:: MATERIAL PROVIDED ::
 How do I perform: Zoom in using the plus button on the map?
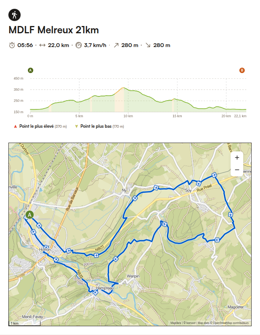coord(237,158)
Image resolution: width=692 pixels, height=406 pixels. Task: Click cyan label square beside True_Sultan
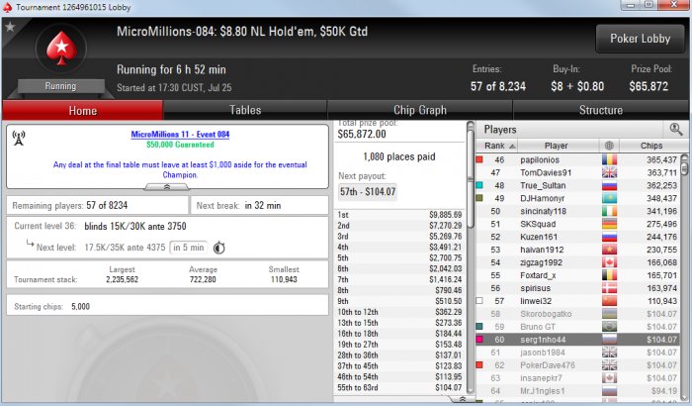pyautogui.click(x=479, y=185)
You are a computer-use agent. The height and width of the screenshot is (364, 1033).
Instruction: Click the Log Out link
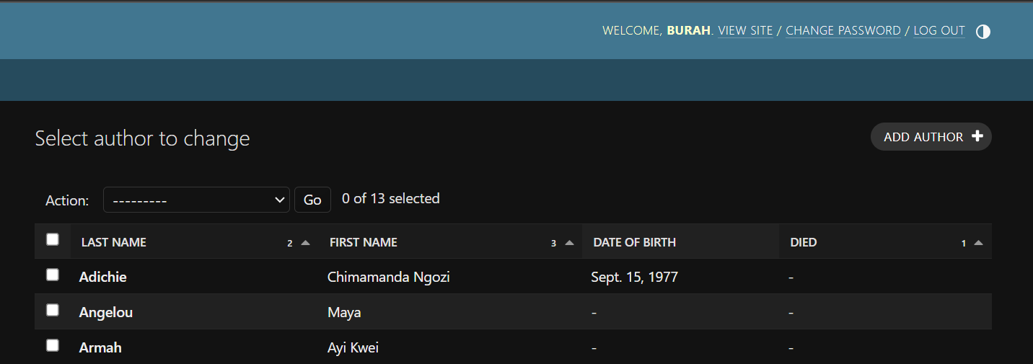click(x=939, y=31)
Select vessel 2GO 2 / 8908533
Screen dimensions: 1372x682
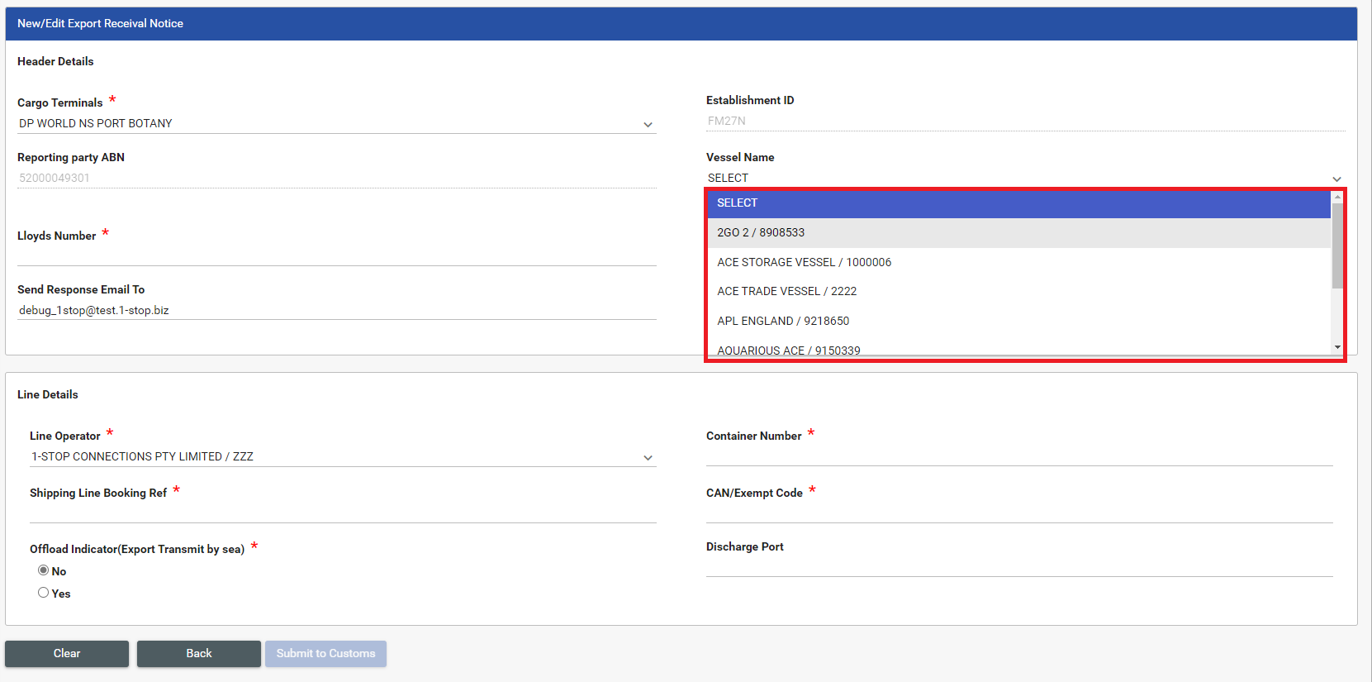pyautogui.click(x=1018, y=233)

:: EXERCISE AIM ::
An exact copy of the data above is required, printed without its pictures.

:: SOLUTION FOR THIS TASK ::
 How do I perform: Zoom in using the plus button on the map?
coord(237,158)
Image resolution: width=692 pixels, height=406 pixels. Task: Click cyan label square beside True_Sultan
pyautogui.click(x=479, y=185)
You are a computer-use agent. The height and width of the screenshot is (364, 1033).
Instruction: Click the Log Out link
click(x=939, y=31)
Select vessel 2GO 2 / 8908533
Screen dimensions: 1372x682
pyautogui.click(x=1018, y=233)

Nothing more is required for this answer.